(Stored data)
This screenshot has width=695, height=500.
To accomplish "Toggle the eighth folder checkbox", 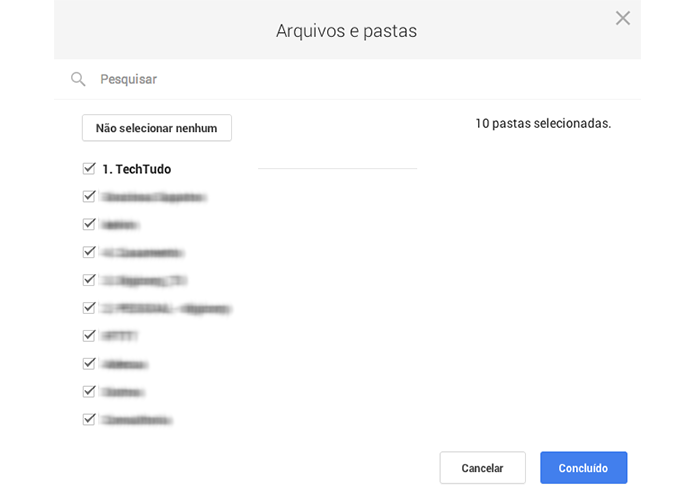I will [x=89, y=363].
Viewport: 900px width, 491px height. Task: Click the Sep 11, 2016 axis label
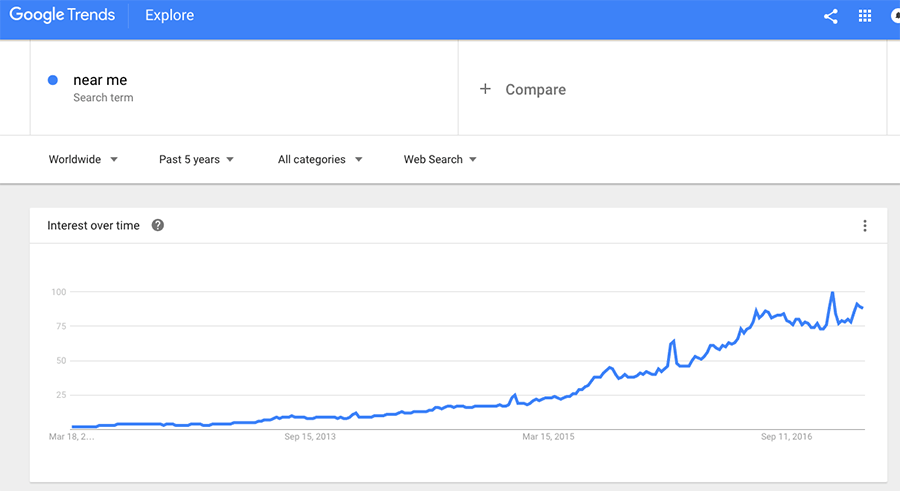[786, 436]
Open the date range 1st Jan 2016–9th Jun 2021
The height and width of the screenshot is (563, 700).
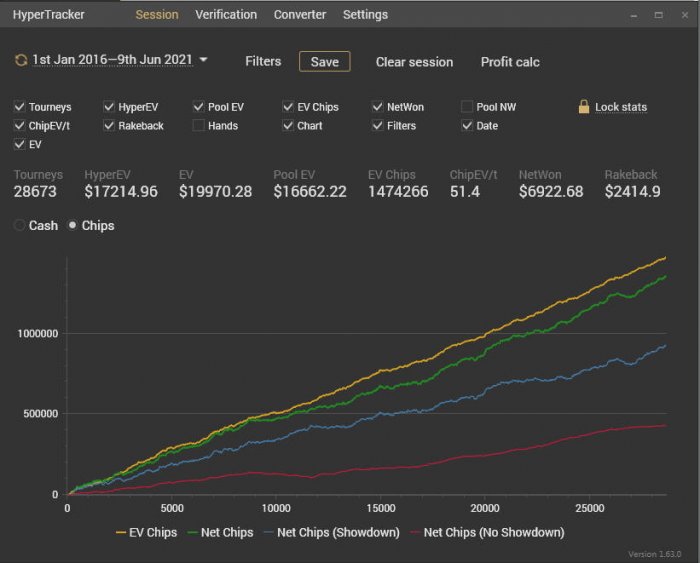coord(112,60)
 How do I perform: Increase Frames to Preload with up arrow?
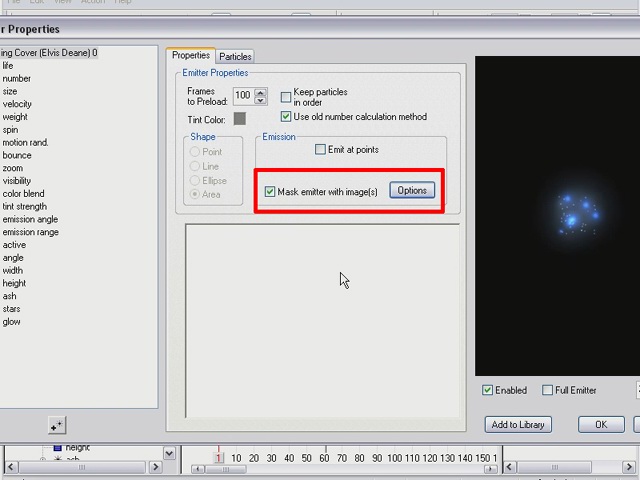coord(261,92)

* Directions: Only the lines from the one containing "How do I perform: Increase" through the last line of the data belong in the copy, both included and reproduced exactly. Pictures do not.

* Your solution:
 How do I perform: Increase Frames to Preload with up arrow?
coord(261,92)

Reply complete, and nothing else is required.